◆ **Exercise brief**: Update the records starting at the line that contains "You are a computer-use" and ending at the line that contains "pyautogui.click(x=612, y=187)" by replacing "Analytics" with "Reports" and leaving everything else unchanged. Return only those lines.

◆ **Supplied data**:

──────

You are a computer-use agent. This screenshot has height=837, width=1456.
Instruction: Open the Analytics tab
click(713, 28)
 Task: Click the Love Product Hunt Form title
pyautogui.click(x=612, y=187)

──────

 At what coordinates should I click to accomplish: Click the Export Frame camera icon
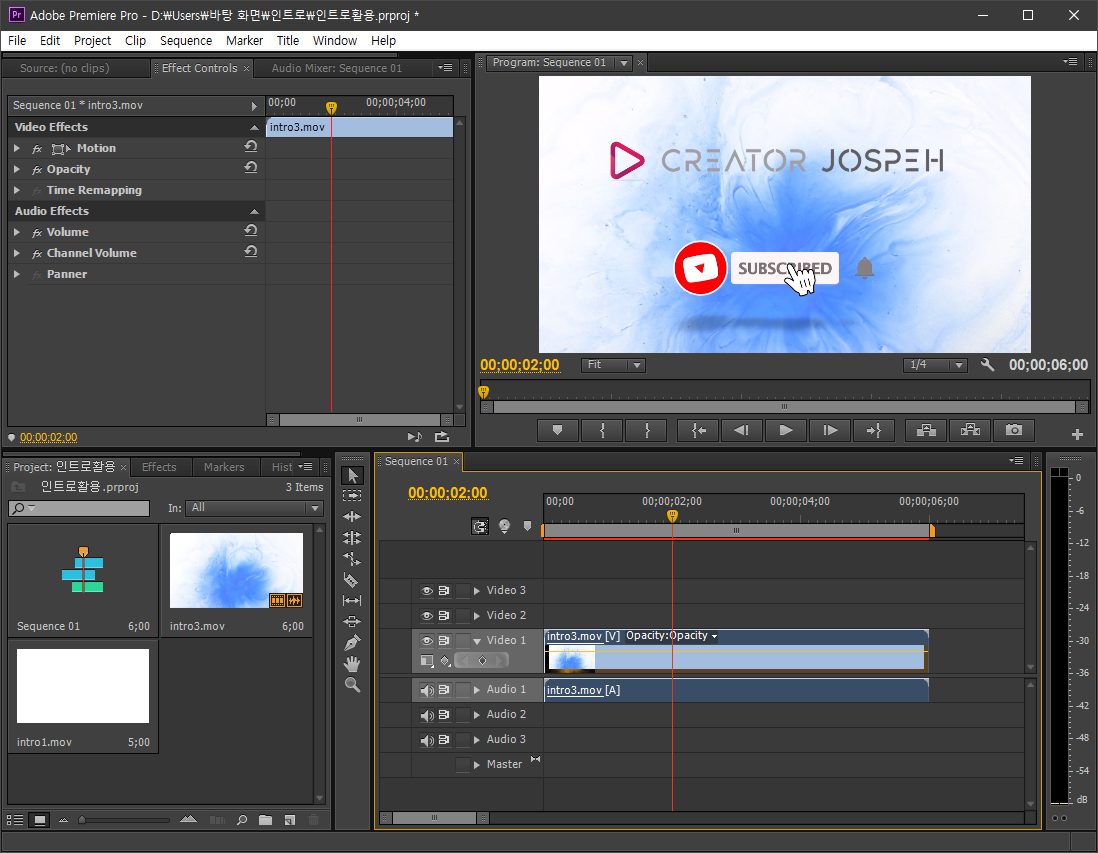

──────

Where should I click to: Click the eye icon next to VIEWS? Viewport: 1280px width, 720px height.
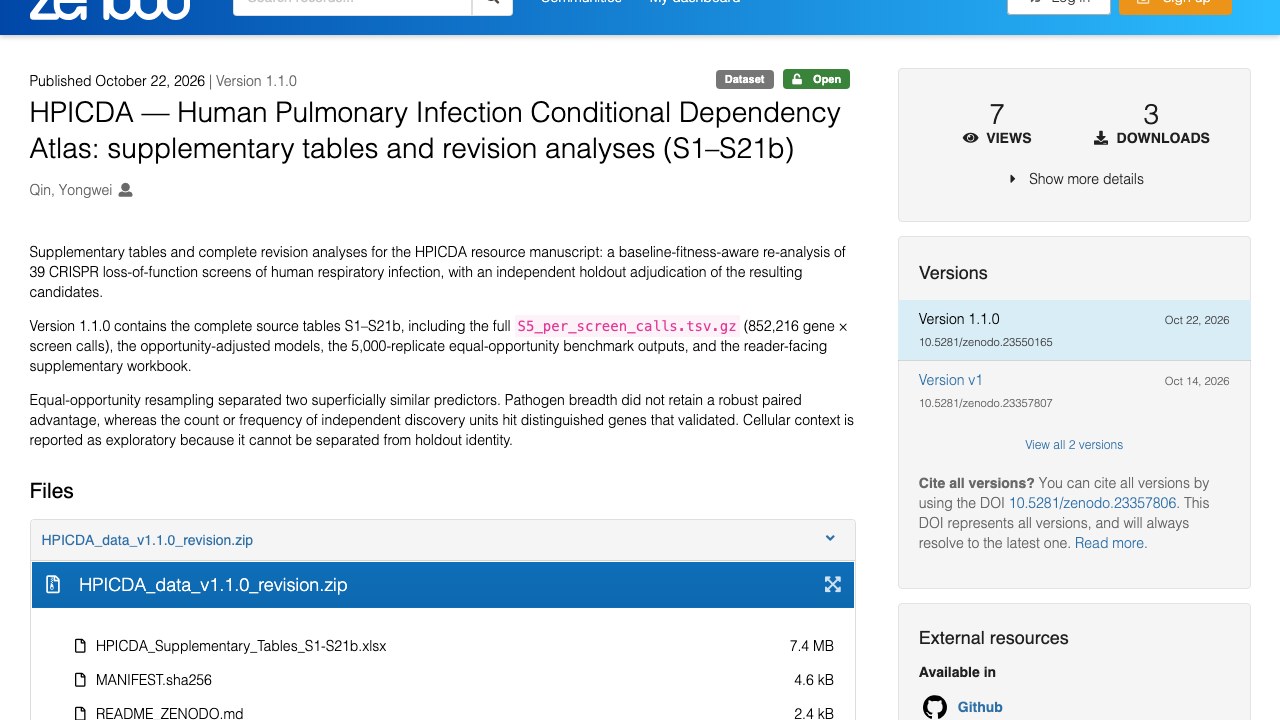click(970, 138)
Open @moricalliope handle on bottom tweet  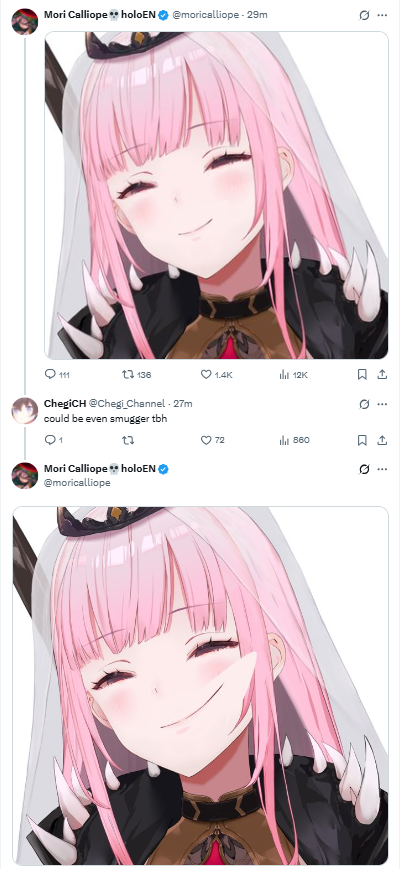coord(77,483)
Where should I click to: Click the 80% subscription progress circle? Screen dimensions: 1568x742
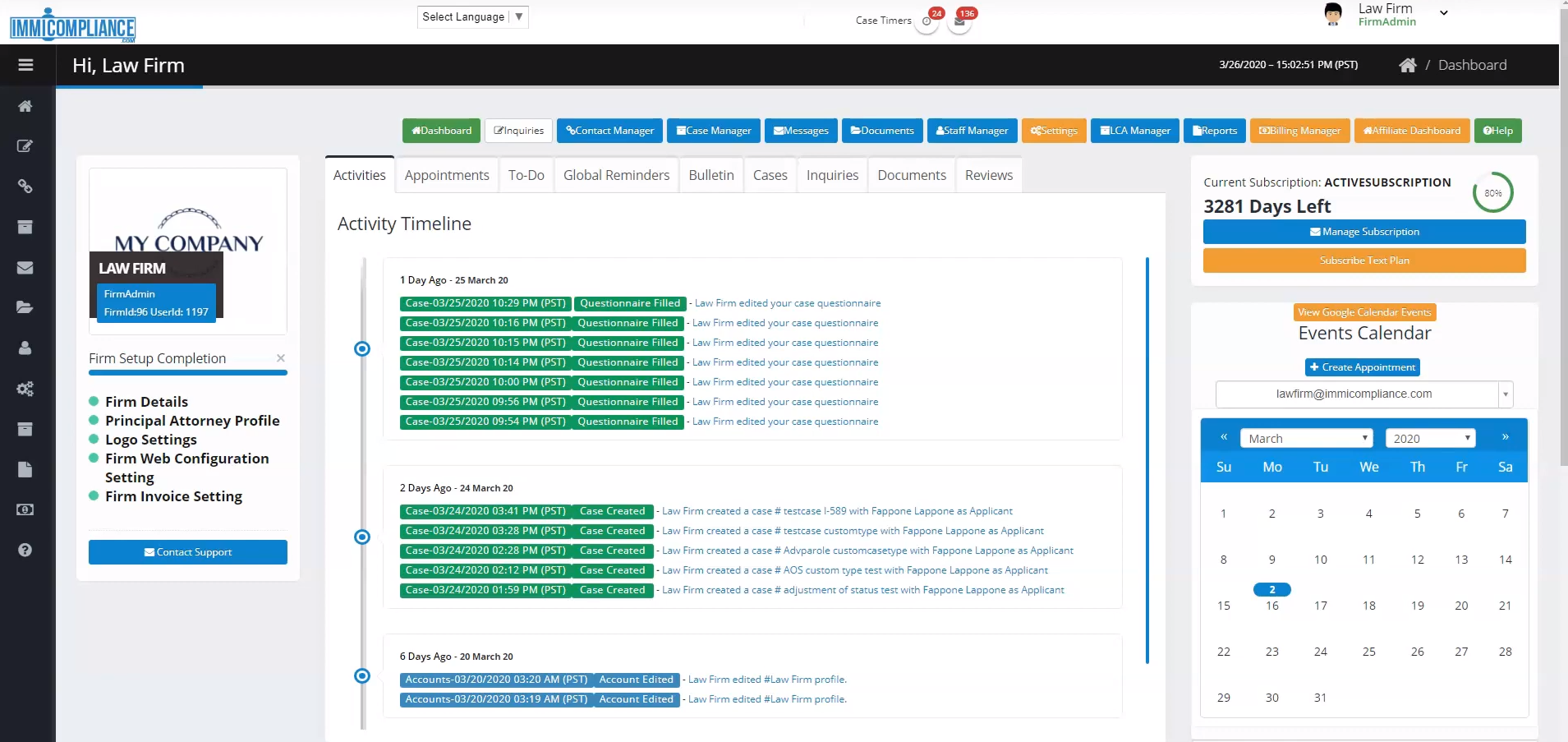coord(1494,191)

──────

◆ **Solution for this exercise**:
You are a computer-use agent. This screenshot has height=837, width=1456.
Instruction: Open the Reports tab
click(713, 28)
 Task: Click the Love Product Hunt Form title
pyautogui.click(x=612, y=187)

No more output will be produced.